14.2 The Client and/or the Guarantors agree that SUN may exchange information about the Client and the Guarantors with those credit providers either named as trade referees by the Client or named in a consumer credit report issued by a credit reporting agency for the following purposes:
(a) to assess an application by Client; and/or
(b) to notify other credit providers of a default by the Client; and/or
(c) to exchange information with other credit providers as to the status of this credit account, where the Client is in default with other credit providers; and/or
(d) to assess the credit worthiness of Client and/or Guarantors.
14.3 The Client consents to SUN being given a consumer credit report to collect overdue payment on commercial credit (Section 18K(1)(h) Privacy Act 1988).
14.4 The Client agrees that personal credit information provided may be used and retained by SUN for the following purposes and for other purposes as shall be agreed between the Client and SUN or required by law from time to time:
(a) provision of Goods; and/or
(b) marketing of Goods by SUN, its agents or distributors in relation to the Goods; and/or
(c) analysing. verifying and/or checking the Client's credit, payment and/or status in relation to provision of Goods; and/or
(d) processing of any payment instructions, direct debit facilities and/or credit facilities requested by Client; and/or
(e) enabling the daily operation of Client's account and/or the collection of amounts outstanding in the Client's account in relation to the Goods.
14.5 SUN may give information about the Client to a credit reporting agency for the following purposes:
(a) to obtain a consumer credit report about the Client; and/or
(b) allow the credit reporting agency to create or maintain a credit information file containing information about the Client.
- Building and Construction Industry Security of Payments Act 1999
15.1 At SUN's sole discretion, if there are any disputes or claims for unpaid Goods and/or Services then the provisions of the Building and Construction Industry Security of Payments Act 1999 may apply.
15.2 Nothing in this agreement is intended to have the effect of contracting out of any applicable provisions of the Building and Construction Industry Security of Payments Act 1999 of New South Wales, except to the extent permitted by the Act where applicable.
- General
16.1 If any provision of these terms and conditions shall be invalid, void, illegal or unenforceable the validity, existence, legality and enforceability of the remaining provisions shall not be affected, prejudiced or impaired.
16.2 These terms and conditions and any contract to which they apply shall be governed by the laws of New South Wales and are subject to the jurisdiction of the courts of New South Wales.
16.3 SUN shall be under no liability whatsoever to the Client for any Indirect and/or consequential loss and/or expense (including loss of profit) suffered by the Client arising out of a breach by SUN of these terms and conditions.
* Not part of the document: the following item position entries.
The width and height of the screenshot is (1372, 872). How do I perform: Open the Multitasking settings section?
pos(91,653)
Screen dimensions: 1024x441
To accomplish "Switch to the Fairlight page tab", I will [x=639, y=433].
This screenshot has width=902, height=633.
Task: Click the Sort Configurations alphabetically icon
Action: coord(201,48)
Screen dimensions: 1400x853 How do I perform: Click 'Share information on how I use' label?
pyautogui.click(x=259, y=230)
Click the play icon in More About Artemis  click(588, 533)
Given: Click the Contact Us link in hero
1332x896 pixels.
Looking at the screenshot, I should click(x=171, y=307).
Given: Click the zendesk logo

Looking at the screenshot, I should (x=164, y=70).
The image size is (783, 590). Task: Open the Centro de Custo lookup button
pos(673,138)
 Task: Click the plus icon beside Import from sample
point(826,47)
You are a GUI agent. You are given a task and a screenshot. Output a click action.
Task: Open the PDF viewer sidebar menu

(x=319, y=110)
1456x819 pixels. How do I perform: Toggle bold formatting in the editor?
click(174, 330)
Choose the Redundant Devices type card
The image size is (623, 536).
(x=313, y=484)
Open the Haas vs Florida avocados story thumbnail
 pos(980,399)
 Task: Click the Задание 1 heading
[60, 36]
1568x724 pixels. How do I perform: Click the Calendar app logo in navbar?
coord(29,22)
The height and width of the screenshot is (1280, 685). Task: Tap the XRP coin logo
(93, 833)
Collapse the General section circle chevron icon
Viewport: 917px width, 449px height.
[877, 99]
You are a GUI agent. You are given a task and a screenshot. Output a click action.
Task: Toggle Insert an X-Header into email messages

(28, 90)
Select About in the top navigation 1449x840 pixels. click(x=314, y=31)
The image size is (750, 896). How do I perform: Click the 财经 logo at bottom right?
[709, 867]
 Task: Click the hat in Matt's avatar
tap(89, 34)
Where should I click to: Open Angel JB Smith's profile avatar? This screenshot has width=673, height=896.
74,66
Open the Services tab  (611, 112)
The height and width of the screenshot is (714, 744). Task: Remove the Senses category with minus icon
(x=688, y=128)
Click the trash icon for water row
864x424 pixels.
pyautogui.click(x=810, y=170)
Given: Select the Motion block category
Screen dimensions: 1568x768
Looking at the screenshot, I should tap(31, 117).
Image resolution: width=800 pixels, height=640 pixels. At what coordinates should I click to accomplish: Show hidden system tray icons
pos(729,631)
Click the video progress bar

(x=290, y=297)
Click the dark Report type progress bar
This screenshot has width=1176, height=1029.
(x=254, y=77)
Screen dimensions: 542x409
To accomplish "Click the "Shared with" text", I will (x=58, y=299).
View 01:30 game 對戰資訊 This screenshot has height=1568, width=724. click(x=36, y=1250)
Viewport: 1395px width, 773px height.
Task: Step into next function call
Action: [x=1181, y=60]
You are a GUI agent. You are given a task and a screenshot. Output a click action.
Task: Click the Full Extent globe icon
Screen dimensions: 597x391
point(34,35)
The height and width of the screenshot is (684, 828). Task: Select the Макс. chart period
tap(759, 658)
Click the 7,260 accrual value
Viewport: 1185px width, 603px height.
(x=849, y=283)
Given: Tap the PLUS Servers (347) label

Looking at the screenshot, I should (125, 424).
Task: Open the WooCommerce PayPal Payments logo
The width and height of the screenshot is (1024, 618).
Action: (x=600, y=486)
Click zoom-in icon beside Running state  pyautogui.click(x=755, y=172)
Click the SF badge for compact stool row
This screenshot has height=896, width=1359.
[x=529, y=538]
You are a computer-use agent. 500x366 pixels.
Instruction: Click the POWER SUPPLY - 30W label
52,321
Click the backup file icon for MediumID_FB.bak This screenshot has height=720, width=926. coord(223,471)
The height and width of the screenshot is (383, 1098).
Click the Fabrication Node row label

16.4 In the event of any breach of this contract by SUN the remedies of the Client shall be limited to damages which under no circumstances shall exceed the Price of the Goods.
16.5 The Client shall not be entitled to set off against, or deduct from the Price, any sums owed or claimed to be owed to the Client by SUN nor to withhold payment of any invoice because part of that invoice is in dispute.
16.6 SUN may license or sub-contract all or any part of its rights and obligations without the Client's consent.
16.7 The Client agrees that SUN may review these terms and conditions at any time. If, following any such review, there is to be any change to these terms and conditions, then that change will take effect from the date on which SUN notifies the Client of such change.
16.8 Neither party shall be liable for any default due to any act of God, war, terrorism, strike, lock-out, industrial action, fire, flood, storm or other event beyond the reasonable control of either party.
16.9 The failure by SUN to enforce any provision of these terms and conditions shall not be treated as a waiver of that provision, nor shall it affect SUN's right to subsequently enforce that provision.